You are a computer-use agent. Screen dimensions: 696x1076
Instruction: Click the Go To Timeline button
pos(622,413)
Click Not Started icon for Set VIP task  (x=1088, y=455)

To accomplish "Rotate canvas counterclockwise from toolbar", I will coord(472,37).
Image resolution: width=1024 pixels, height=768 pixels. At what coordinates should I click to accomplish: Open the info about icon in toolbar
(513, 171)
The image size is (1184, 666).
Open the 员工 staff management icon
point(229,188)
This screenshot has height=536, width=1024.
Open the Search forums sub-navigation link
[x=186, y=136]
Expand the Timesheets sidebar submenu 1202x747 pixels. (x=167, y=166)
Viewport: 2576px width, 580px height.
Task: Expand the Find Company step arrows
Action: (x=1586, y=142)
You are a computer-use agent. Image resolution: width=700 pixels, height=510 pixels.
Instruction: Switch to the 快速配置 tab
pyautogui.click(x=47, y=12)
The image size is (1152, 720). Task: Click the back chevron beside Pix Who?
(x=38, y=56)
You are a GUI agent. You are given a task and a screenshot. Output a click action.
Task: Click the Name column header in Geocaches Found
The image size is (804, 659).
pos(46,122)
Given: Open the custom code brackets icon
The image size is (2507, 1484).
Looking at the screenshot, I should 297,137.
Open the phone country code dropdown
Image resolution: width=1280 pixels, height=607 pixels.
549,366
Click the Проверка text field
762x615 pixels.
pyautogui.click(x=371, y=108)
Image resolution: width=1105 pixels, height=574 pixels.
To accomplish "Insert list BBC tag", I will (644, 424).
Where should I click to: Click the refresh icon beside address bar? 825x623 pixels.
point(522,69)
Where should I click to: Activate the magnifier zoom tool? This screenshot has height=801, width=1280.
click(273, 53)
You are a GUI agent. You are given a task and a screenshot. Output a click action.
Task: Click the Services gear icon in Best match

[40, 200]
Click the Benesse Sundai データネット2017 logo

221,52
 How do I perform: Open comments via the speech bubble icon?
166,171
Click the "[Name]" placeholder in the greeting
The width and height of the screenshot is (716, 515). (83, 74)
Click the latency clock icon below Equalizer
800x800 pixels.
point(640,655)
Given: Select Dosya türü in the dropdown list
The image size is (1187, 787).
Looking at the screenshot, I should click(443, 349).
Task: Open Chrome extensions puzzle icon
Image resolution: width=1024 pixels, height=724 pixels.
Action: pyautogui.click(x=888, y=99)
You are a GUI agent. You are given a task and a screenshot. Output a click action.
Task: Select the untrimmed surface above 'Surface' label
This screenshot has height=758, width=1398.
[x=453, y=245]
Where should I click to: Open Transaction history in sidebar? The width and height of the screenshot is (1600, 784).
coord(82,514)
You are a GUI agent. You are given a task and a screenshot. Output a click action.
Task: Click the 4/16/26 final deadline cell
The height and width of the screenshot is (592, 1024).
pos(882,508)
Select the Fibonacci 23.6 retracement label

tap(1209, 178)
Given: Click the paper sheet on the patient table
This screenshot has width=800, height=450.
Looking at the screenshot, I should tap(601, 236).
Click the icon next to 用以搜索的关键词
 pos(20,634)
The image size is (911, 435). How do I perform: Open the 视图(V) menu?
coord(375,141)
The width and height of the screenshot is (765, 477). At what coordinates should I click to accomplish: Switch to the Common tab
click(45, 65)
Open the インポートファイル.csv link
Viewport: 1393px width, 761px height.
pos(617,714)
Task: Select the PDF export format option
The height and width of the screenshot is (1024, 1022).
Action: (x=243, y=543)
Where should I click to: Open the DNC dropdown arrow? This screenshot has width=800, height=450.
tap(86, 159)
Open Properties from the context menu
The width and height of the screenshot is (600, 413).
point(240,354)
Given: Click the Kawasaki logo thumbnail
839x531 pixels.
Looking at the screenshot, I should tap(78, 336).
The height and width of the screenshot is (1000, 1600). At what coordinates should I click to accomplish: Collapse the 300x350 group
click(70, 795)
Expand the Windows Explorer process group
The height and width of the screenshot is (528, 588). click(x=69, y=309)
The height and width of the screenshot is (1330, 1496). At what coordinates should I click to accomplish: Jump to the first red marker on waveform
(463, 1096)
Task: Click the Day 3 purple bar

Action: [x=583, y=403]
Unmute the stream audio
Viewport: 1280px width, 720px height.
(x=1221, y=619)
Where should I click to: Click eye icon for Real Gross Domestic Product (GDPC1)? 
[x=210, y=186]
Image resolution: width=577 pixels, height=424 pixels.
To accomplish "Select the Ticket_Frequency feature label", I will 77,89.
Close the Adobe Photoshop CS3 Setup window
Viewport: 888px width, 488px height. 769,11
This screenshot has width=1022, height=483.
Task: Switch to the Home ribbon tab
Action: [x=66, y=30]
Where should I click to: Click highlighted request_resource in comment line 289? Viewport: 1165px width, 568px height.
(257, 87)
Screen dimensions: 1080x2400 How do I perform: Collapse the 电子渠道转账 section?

****************************************

## [Task statement]
Look through the entries for the string "dimensions". Every line that has it belongs in the answer.

## [Solution below]
You are a computer-use agent. Screen dimensions: 696x1076
Screen dimensions: 1080x2400 How do I perform: Collapse the 电子渠道转账 section?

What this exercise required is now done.